Thursday, December 13, 2007

No Country For Old Men

The Cohen Brothers finally created a perfect companion piece to Fargo. It's been six or seven years since their last good movie (The Man Who Wasn't There), and they are back in full force. No Country, adapted from Cormac McCarthy's novel of the same name, teams of up the brothers with Tommy Lee Jones, Woody Harrelson, Josh Brolin, Kelly MacDonald, and in perhaps the most terrifying role ever- Javier Bardem. This is one of the best movies I've seen in a long time, but despite its recent Golden Globe best picture nomination, I don't see it holding up against an all around powerhouse like American Gangster.

This ultra-violent, tex-mex flavored movie features a winning ensemble cast. Brolin stars as Llewelyn Moss, a simple blue collared worked who stumbles across a drug deal gone wrong. In addition to several bodies, he discovers $2 Million. This sets into motion a cross country chase with Anton Chigurh (Bardem), a cold blooded killer hired to retrieve the money. Tommy Lee Jones stars as Sheriff Bell, a third generation lawman, functioning as the observational voice much like Frances McDormand's character, Marge, was in Fargo. Bell is continually one step behind Chigurh, forced to pick up the pieces in his trail of destruction. Harrelson makes a short appearance as Carson Wells, another hired gun, this time sent to track down Chigurh who is now considered unreliable.

The violence aside, this is a very interesting study on human nature. Why do people act the way they do? Chigurh has a certain twisted set of morals. Despite all the pain he inflicts, he always is true to his word. Moss perhaps the most human of any of the characters, tries to do what's best for him and his wife (Macdonald), short of giving up the money that is. Bell is very similar to Morgan Freeman's detective in Seven. He's waiting out retirement, jaded and stoic.

Like all of the Cohen's movies, this one is filled with razor sharp wit. Throughout there are expertly crafted conversations with lines such as:

"That's very linear sheriff"
"Well, age will flatten a man."

"Just how dangerous is he?"
"Compared to what? The Bubonic Plague?"

"You've seen him? And you're not dead? Huh."
"Who's this guy supposed to be, the ultimate badass?"
"Well I don't think that's how I would describe him."
"Well how would you describe him?"
"Well I guess I'd say he doesn't have a sense of humor."

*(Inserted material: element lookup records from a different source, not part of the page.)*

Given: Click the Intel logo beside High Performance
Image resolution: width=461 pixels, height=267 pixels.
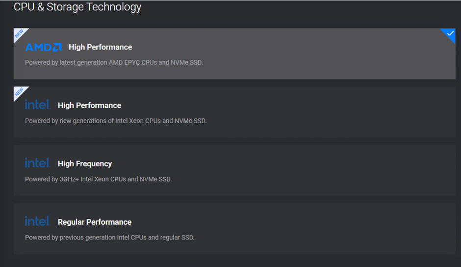Looking at the screenshot, I should [x=38, y=104].
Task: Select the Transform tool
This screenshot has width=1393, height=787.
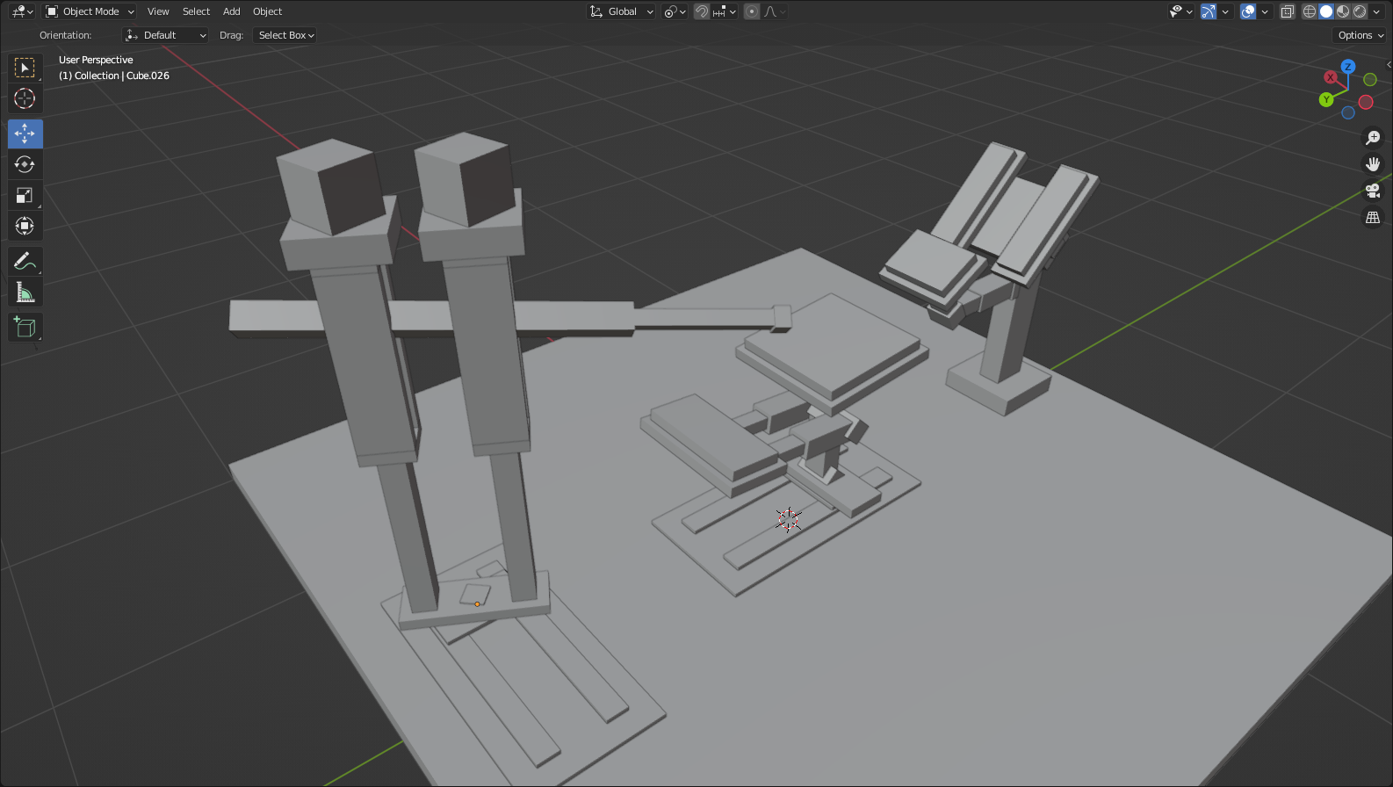Action: pyautogui.click(x=25, y=226)
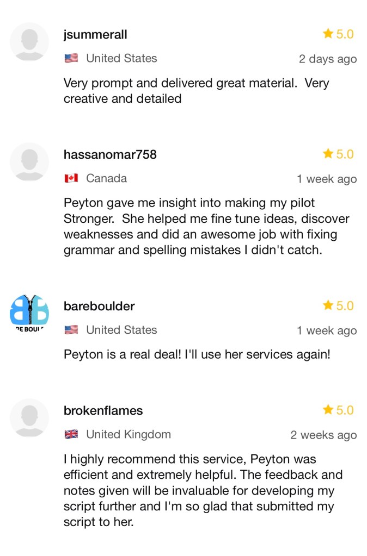Click the star icon on bareboulder's review
367x556 pixels.
pyautogui.click(x=328, y=306)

These are just a few of the brilliantly written lines, brining in a sense of humor to an otherwise very dark movie. At its core, it seems that No Country for Old Men is about the cruelty of the world, and the progression of time. As time goes on, life gets meaner and meaner. As was spoken in the movie: "You can't stop what's coming." Even if we don't understand this, we have to accept it.